**WHAT TO WORK ON:** Within the entries underneath, how many lines include the string "question"? State only the number.

**DATA PROVIDED:**
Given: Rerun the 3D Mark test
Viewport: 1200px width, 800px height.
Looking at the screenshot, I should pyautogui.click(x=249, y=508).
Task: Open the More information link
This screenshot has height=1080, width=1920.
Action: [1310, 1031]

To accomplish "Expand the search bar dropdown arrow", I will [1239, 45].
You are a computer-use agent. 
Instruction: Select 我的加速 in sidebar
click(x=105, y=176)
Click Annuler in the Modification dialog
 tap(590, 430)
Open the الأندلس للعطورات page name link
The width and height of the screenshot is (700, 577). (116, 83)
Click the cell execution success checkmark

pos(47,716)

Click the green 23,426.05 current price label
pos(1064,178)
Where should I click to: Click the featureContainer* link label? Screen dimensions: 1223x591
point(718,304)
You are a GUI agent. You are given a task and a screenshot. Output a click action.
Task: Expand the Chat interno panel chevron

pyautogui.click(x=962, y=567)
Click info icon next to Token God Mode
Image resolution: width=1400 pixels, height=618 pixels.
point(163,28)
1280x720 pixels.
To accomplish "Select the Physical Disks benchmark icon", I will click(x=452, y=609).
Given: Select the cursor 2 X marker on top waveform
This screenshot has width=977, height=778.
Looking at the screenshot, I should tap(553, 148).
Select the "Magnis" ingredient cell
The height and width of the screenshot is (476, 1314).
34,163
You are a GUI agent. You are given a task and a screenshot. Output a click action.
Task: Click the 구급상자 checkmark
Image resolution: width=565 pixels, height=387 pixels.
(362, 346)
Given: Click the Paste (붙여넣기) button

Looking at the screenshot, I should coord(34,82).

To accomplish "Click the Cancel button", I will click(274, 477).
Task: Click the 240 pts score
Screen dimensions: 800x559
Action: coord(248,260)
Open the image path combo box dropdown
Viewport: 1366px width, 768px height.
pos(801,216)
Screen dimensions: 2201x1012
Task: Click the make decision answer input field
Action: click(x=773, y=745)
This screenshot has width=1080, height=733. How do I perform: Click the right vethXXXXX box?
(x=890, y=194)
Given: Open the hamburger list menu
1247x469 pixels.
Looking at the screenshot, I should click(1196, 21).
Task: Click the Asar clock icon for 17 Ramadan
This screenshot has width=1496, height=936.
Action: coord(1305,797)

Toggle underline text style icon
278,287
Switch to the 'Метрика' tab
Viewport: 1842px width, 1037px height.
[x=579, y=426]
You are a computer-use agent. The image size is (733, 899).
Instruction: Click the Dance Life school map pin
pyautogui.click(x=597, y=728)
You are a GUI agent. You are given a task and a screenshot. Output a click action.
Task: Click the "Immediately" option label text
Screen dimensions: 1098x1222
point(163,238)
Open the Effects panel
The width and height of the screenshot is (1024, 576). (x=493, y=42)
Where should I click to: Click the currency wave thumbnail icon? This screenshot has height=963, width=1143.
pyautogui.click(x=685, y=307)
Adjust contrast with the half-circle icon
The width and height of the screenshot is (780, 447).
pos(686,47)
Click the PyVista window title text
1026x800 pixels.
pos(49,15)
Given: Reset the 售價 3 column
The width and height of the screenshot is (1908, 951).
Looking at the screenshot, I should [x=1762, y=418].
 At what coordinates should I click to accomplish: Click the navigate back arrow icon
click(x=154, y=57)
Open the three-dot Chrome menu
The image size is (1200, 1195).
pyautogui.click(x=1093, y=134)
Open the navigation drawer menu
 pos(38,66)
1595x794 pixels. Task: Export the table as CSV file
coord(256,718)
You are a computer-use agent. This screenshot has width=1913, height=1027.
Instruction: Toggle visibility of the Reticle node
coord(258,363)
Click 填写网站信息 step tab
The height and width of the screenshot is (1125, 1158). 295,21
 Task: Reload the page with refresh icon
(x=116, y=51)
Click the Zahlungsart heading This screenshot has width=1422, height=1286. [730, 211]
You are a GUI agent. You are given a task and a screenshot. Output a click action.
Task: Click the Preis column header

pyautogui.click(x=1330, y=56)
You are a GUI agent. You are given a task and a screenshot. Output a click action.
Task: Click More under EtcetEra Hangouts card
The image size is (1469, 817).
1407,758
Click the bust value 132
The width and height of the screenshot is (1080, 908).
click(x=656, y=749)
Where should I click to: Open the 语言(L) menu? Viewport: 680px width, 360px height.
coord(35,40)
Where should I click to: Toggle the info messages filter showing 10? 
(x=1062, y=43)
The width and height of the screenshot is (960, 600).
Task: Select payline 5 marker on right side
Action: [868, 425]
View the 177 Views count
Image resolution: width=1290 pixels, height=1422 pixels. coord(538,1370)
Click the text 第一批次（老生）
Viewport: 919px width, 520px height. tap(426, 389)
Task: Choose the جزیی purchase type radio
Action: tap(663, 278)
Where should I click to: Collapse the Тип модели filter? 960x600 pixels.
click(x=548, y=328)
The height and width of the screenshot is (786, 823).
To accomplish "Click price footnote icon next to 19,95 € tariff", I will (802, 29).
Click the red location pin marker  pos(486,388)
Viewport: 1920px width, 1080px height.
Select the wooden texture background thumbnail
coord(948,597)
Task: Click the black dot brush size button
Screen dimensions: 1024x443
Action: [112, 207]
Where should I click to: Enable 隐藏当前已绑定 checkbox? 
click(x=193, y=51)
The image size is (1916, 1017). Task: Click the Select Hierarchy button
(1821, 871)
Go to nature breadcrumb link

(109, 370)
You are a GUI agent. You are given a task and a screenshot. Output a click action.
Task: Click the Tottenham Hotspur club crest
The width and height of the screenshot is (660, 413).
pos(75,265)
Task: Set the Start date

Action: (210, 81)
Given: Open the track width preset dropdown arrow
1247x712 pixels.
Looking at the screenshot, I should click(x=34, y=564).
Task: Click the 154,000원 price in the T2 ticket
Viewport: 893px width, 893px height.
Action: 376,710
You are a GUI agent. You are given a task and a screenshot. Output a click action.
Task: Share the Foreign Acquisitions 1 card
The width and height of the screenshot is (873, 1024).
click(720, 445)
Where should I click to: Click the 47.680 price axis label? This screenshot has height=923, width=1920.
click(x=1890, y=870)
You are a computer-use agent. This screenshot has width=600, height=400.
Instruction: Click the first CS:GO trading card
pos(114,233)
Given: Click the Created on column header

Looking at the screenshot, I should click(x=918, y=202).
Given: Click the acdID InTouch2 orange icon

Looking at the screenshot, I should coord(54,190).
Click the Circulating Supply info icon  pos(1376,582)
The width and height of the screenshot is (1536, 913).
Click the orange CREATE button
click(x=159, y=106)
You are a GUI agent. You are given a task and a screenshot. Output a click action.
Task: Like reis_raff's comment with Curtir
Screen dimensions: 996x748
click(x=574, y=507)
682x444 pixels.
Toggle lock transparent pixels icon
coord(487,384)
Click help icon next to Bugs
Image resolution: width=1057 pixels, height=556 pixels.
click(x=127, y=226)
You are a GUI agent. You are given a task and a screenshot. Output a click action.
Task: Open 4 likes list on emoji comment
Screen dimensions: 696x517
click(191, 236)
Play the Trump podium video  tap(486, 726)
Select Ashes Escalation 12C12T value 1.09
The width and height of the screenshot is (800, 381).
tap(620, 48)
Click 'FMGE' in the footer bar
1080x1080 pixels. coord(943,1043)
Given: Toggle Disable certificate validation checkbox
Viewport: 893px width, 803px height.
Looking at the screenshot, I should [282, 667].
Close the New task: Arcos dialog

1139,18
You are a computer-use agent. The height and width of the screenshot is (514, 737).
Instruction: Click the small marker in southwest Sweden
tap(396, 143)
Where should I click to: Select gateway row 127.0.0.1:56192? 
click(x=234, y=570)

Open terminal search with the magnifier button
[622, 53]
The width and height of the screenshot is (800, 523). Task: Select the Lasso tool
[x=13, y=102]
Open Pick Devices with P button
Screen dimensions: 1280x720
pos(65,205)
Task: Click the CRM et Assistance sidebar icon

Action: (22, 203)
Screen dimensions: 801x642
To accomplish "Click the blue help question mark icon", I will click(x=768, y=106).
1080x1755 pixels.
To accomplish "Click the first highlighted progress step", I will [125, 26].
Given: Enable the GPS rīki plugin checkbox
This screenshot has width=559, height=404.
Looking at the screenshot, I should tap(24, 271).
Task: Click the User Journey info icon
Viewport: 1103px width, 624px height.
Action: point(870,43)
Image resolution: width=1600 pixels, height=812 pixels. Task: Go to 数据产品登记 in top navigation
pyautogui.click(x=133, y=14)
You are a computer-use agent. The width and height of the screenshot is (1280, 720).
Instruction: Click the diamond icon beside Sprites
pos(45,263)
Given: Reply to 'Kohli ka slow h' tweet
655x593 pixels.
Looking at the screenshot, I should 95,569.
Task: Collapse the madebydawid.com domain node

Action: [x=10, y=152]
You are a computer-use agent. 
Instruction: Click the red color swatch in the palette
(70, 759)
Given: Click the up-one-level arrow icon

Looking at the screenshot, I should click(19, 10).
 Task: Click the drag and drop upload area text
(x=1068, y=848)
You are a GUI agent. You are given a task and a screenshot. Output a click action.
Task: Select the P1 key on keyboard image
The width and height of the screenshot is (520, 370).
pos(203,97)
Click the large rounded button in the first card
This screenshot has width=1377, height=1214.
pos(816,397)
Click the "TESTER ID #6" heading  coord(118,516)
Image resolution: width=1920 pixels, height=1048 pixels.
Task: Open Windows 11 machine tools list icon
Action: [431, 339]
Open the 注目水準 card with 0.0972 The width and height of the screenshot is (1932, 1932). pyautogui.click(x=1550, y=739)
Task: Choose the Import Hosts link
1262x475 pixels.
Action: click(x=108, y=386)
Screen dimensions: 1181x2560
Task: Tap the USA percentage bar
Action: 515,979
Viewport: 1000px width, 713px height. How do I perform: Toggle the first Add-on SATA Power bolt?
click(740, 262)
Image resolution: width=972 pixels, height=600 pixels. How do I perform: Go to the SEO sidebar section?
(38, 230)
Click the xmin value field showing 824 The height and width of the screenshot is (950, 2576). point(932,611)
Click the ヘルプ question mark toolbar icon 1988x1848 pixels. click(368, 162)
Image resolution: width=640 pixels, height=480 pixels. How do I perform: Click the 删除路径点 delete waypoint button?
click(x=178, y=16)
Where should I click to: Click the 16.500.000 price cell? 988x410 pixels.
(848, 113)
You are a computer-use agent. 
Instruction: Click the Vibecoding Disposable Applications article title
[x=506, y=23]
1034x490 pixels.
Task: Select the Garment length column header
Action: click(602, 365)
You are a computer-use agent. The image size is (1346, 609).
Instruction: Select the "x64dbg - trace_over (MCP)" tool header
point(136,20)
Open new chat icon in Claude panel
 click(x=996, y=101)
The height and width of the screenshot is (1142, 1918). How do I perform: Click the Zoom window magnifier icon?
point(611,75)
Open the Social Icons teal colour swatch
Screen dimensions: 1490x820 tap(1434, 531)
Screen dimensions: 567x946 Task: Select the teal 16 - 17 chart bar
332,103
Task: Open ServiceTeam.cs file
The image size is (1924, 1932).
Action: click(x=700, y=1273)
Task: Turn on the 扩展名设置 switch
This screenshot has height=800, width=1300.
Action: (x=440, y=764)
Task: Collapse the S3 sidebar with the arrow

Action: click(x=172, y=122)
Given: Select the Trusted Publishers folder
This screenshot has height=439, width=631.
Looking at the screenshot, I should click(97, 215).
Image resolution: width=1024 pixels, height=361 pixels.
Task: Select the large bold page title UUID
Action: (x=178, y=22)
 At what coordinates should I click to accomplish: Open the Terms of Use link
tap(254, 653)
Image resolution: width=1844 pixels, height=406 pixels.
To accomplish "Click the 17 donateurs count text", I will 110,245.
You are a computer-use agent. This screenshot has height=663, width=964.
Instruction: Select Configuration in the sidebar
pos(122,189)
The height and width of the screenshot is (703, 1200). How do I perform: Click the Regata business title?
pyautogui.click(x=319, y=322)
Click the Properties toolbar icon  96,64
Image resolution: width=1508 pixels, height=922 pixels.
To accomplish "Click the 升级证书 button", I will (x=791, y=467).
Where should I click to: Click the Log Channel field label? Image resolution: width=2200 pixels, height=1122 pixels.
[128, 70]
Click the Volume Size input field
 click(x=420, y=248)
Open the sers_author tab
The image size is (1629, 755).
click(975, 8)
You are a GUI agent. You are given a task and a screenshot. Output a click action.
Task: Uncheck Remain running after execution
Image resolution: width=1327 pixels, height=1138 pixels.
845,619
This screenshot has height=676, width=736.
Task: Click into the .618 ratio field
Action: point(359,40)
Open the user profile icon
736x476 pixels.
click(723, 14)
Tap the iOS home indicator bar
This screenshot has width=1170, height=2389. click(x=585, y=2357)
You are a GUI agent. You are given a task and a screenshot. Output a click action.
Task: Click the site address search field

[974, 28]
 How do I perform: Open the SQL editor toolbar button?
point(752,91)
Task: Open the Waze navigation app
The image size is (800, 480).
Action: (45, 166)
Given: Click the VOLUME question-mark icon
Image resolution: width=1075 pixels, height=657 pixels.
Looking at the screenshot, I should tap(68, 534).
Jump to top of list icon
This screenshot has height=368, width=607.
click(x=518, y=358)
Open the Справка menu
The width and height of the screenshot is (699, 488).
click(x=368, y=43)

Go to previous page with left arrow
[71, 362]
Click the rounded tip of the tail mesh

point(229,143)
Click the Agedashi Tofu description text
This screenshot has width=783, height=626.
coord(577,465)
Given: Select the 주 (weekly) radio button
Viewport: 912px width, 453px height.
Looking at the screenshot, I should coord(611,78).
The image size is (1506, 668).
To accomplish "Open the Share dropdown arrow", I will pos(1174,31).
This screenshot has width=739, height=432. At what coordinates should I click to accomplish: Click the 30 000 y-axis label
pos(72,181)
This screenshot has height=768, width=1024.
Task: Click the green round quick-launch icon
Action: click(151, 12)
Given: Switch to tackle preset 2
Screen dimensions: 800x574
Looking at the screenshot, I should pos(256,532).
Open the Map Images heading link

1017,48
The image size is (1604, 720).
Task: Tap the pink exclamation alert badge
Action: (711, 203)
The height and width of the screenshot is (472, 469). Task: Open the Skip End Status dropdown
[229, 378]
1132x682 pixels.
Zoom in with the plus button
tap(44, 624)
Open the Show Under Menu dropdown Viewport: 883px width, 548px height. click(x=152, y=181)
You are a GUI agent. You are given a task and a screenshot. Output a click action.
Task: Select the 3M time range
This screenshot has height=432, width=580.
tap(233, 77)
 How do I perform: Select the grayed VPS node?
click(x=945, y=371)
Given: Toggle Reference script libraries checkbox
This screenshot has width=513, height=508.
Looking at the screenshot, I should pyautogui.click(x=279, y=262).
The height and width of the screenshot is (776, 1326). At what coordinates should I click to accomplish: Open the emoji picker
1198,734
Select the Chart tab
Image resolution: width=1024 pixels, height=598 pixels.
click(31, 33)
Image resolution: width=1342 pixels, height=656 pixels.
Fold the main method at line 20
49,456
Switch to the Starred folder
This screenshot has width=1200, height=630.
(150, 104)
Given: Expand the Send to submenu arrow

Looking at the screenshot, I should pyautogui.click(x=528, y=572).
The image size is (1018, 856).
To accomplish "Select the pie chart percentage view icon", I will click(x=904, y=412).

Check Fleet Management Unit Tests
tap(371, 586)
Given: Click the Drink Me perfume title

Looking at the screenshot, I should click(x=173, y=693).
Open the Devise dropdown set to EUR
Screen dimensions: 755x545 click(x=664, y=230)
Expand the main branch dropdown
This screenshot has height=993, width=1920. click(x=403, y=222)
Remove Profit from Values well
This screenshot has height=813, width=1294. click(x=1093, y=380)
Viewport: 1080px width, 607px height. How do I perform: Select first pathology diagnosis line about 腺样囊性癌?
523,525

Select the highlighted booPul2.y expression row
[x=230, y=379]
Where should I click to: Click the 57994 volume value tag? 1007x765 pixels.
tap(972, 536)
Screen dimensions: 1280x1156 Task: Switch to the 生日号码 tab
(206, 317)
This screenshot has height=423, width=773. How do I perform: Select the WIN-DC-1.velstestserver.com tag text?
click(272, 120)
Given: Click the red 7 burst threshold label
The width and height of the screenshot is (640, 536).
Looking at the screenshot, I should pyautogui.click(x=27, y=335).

**SOLUTION TO THIS EXERCISE:** 3